“ Let your thoughts go in and out of your mind, but don’t invite them to stay for tea.”- My Yoga Teacher
Today’s act of mindfulness centers on setting smart— not more— food goals. So, instead of telling you about the cup of unsweetened apple sauce that I ate for breakfast this morning (which would put both of us to sleep), I want to talk about how my relationship with food impacts how I feel about the world.
I have done my fair share of diets. I could probably list those off, but that would put you to sleep as well. The most recent dietary change that I can say that I have been working on has been a Pescatarian diet. This diet consists of not eating meat products, but I do eat fish. I have been on this diet/ lifestyle change for a little over a year. Although, I have stuck to this way of eating, things have not always been easy for me. In the beginning I experienced headaches, nausea, and swift changes in my mood. Every time that I go out to eat with friends or clients, I am the person who is pulling up the menu on her phone hoping that I have something that I can eat. Frankly, up until 2 months ago this change in eating overall made me angry. I was angry at my lack of food choices. I was angry because while everyone has burgers at the barbecue–I loaded up on potato salad, and most of all I was angry because I was not losing weight. Which brings me to the reason on why I started this eating change in the first place. I had originally started changing the way that I was eating for the last 26 years of my life because I wanted to look good in my bathing suit in Miami. Don’t get me wrong, nothing is bad about wanting to look amazing. By Thanksgiving time this year I had enough of having crab cakes instead of turkey, and was debating going back to my old way of eating until—it hit me. I finally decided to slow down and really reflect on the reason I was so angry inside and why I couldn’t shake the negative feelings even through I felt like I was doing everything right.

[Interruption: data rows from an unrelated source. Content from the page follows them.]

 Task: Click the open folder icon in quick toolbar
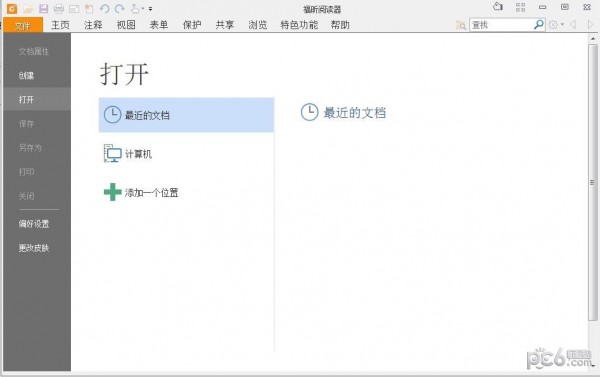click(28, 8)
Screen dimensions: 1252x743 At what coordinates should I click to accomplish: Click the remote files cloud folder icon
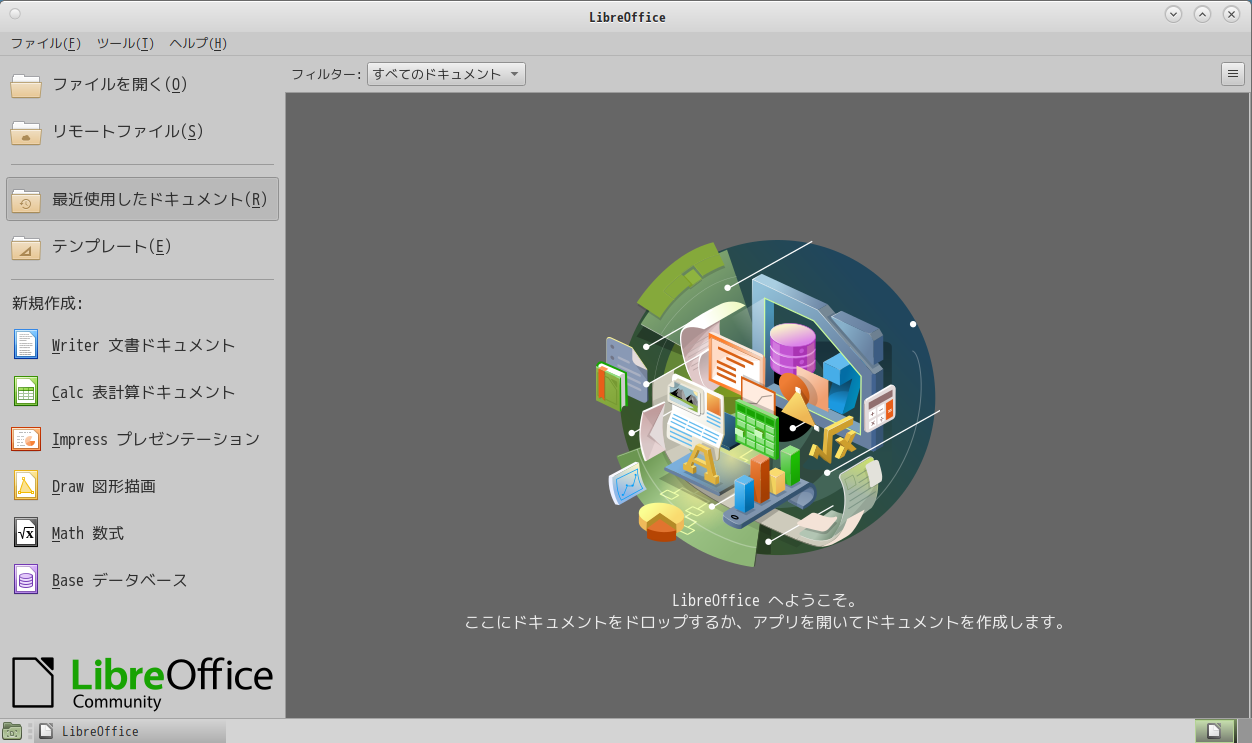coord(26,132)
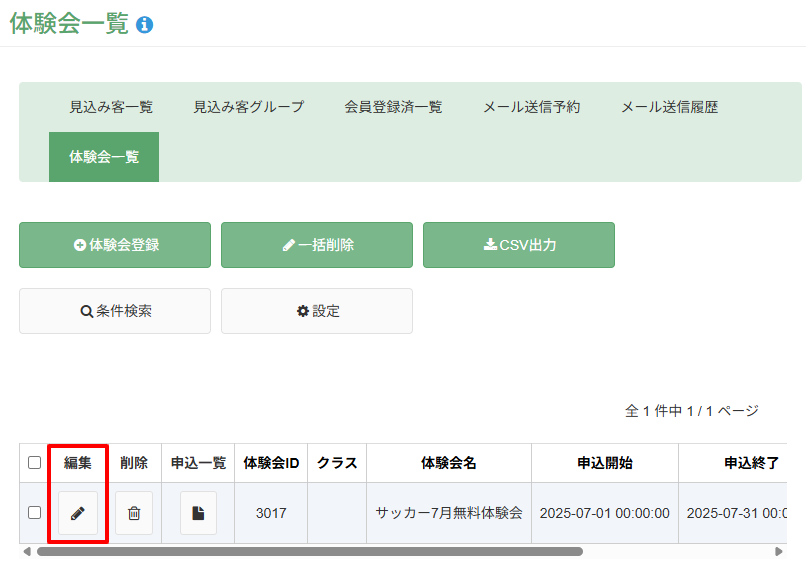Click the pencil edit icon for row 3017

coord(78,513)
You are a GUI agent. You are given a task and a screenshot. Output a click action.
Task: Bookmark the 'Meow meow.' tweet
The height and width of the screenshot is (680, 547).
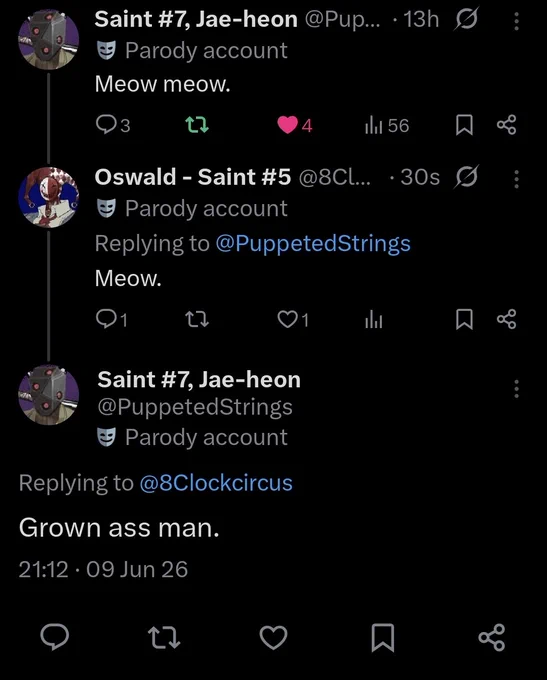464,125
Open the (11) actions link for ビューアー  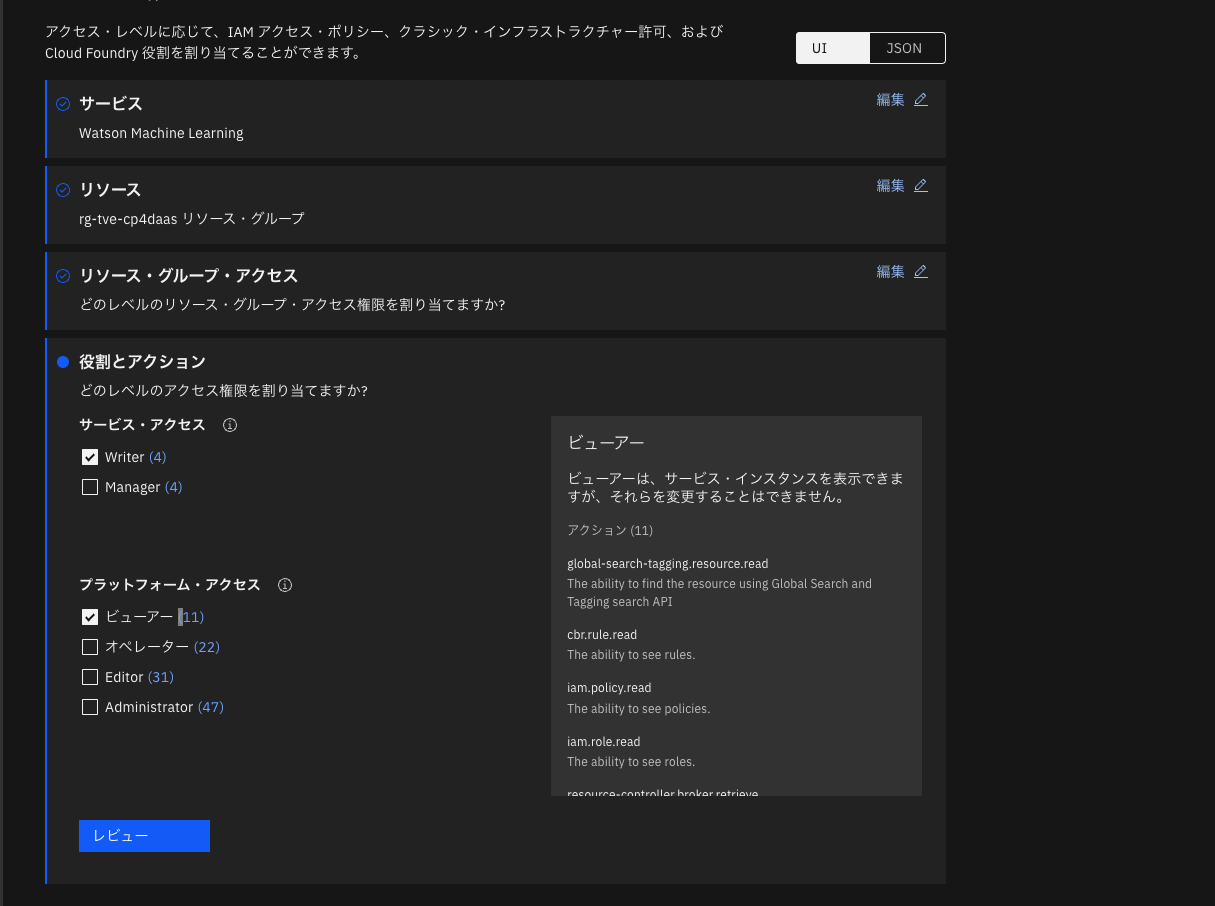click(x=191, y=617)
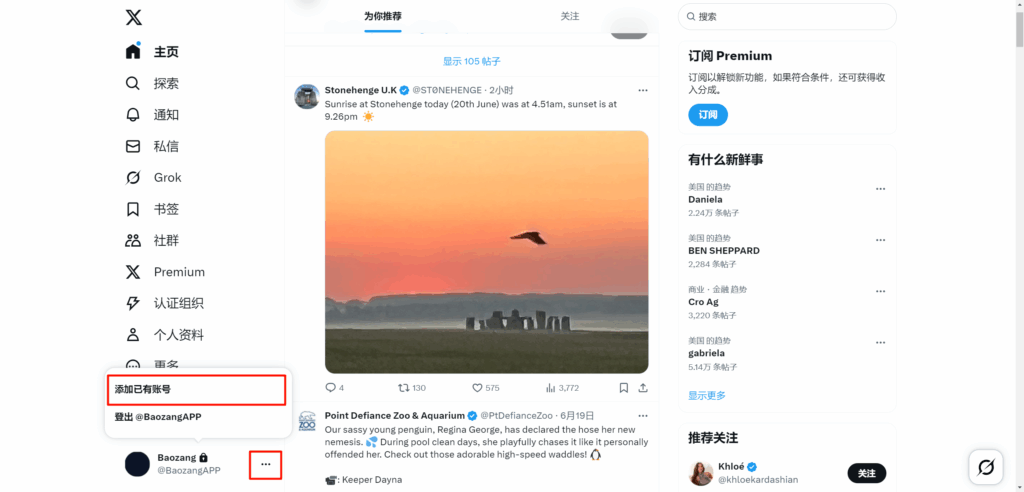Open the floating Grok button
The image size is (1024, 492).
click(986, 467)
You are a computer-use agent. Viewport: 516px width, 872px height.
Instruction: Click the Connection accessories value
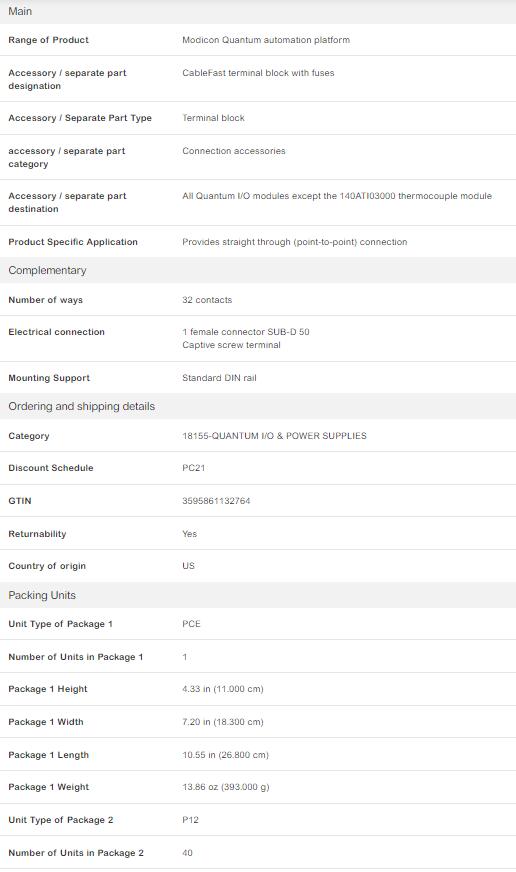[x=234, y=151]
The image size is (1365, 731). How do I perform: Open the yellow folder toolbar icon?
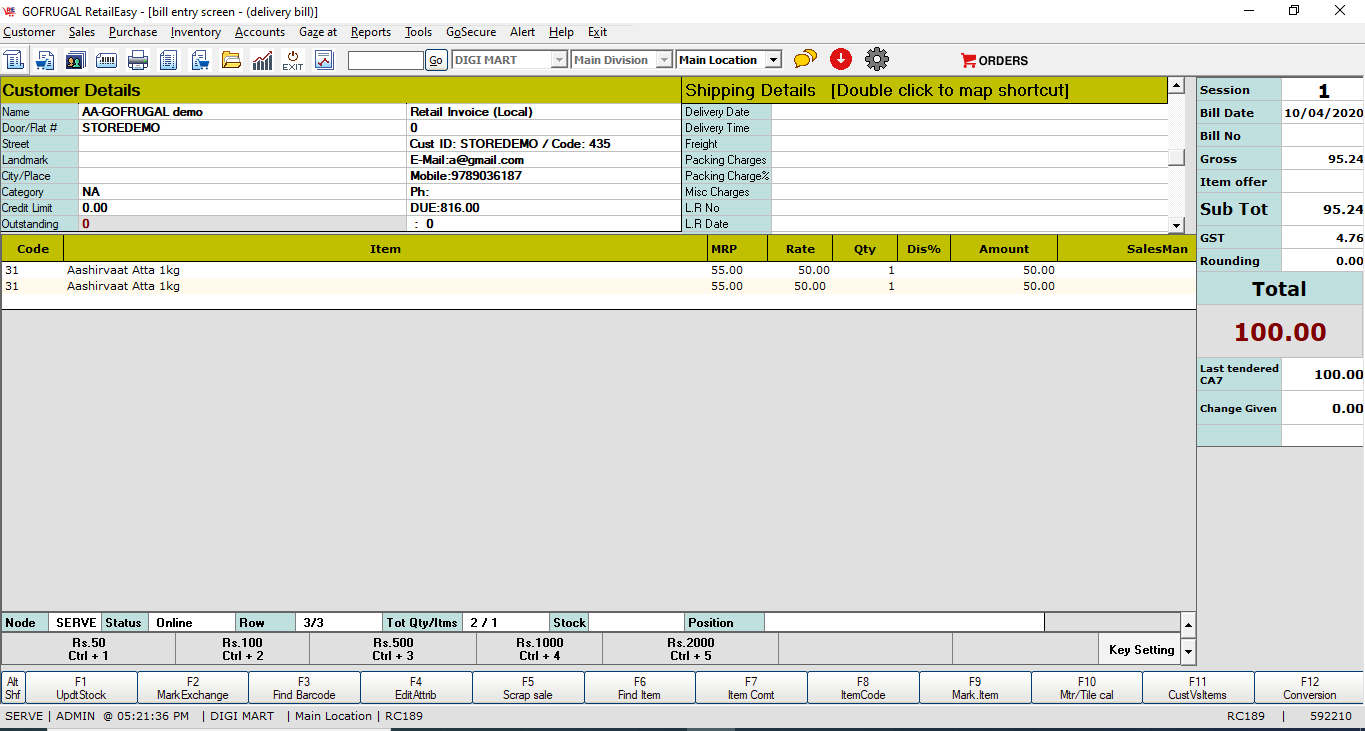click(231, 60)
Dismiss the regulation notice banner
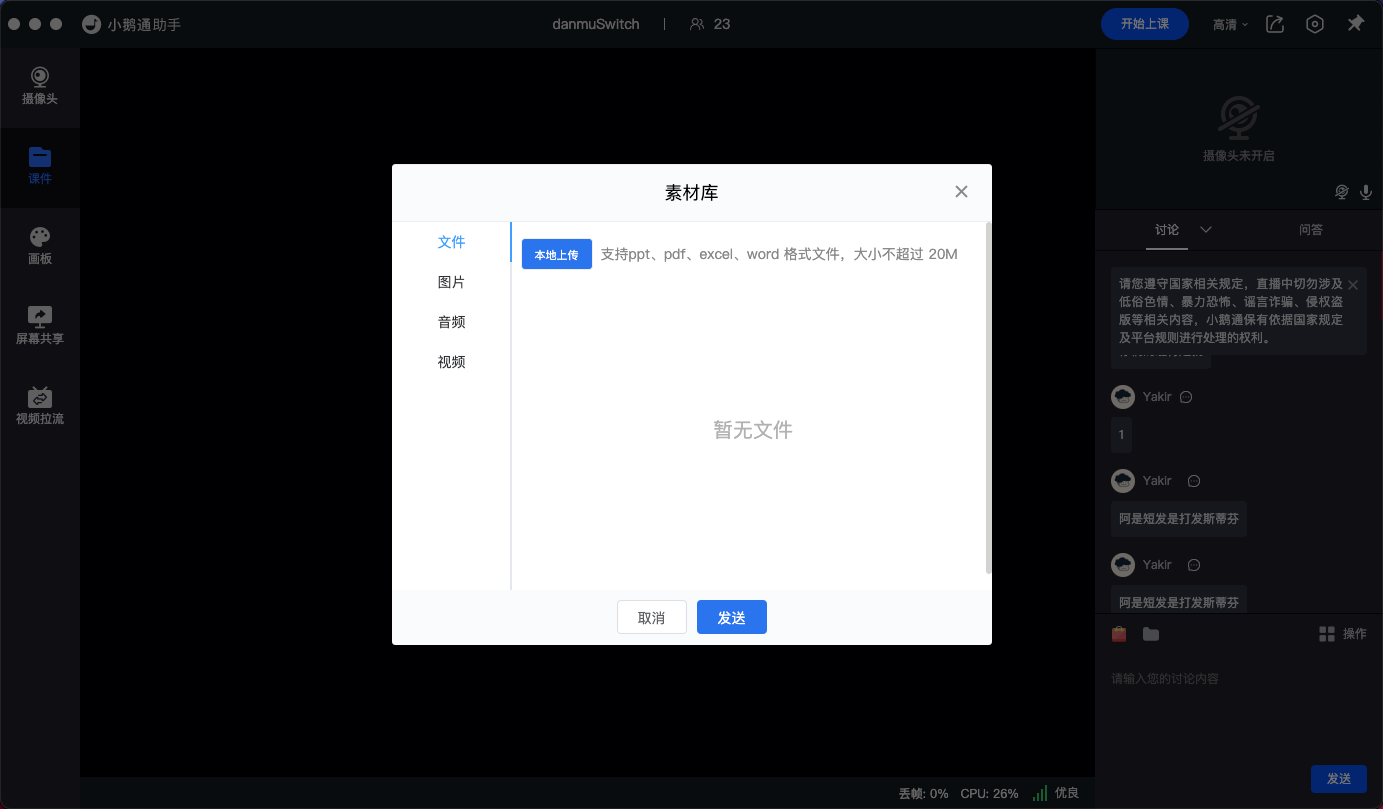 (x=1353, y=284)
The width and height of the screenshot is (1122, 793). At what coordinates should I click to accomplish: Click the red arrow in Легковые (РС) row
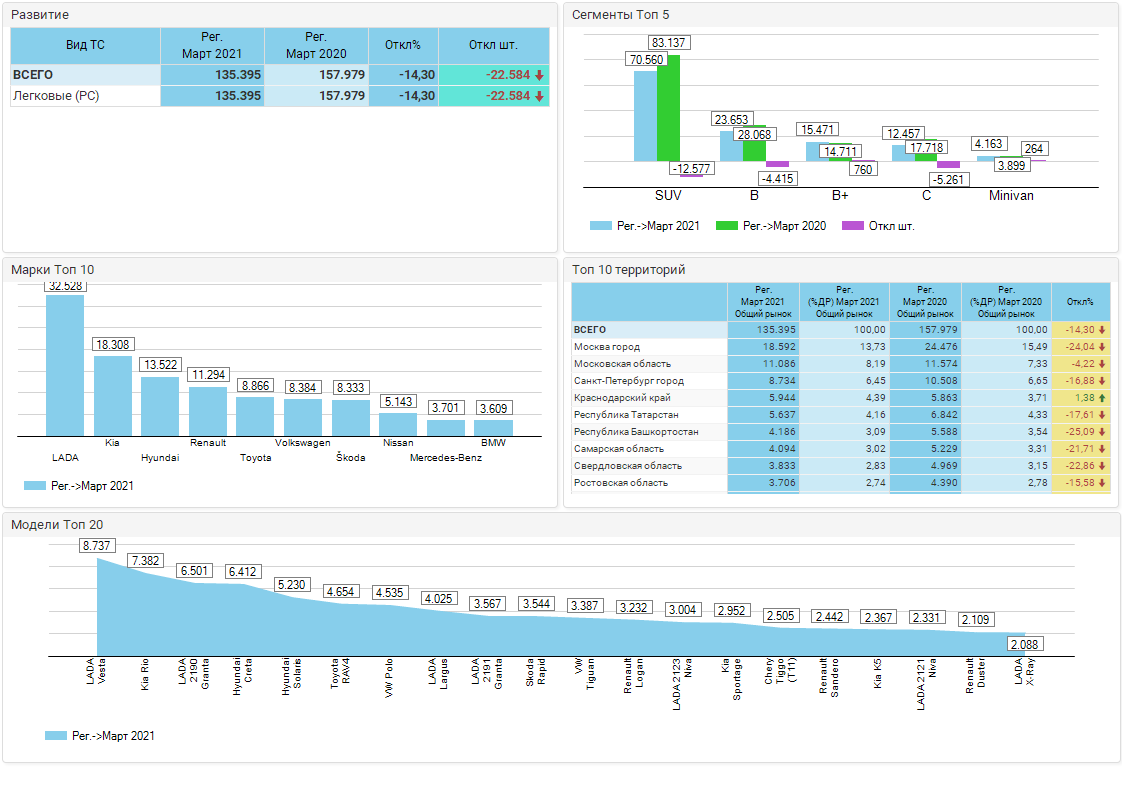(x=539, y=96)
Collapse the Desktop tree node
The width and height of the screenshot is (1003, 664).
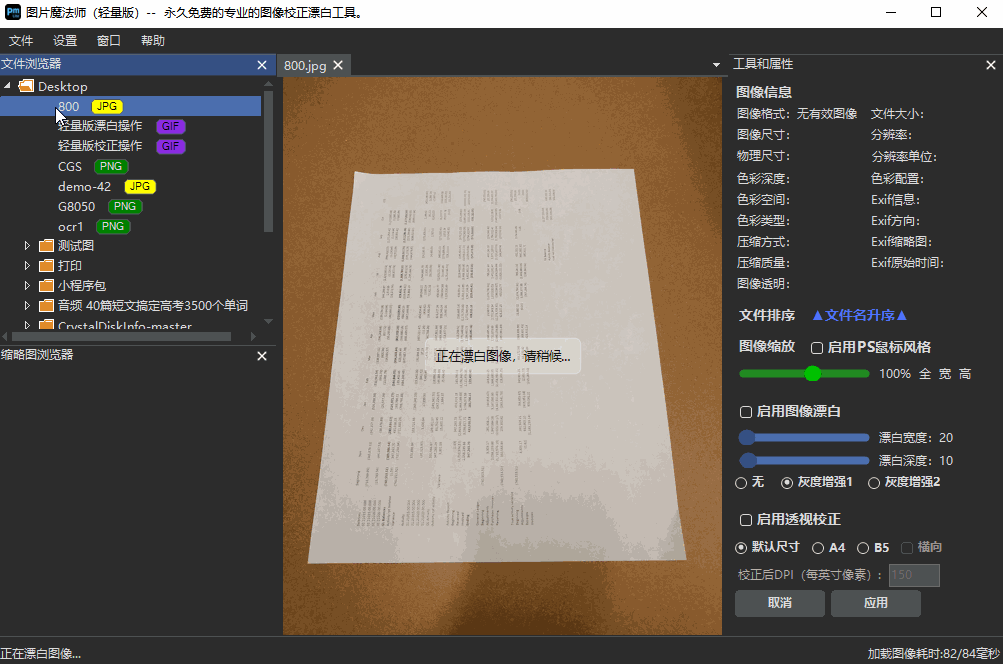pyautogui.click(x=8, y=86)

The conclusion I came up with is while I was so focused on having my 6 pack of abs (shoot I’d take a 4 packs of abs at this point), I was doing all of these changes for the wrong reason. I was trying to change my outside appearance without having changed my inside appearance first. I had to shift my way of thinking from just wanting to look “hot” in my bathing suit, to wanting to feel “hot” every single damn day. So in order to get back on track I set up a elliptical, weights, and yoga mat in one of our spare bedrooms and committed to working out 3 times a week at 5AM. I committed to taking 2 yoga classes per week, and I committed to saying one good thing about myself per day. Now I can proudly say that no, I do not have abs like Jillian Michaels, but I am loosing weight. My attitude is peace and calm, and I am starting to feel “hot” one hour at a time, one day at a time.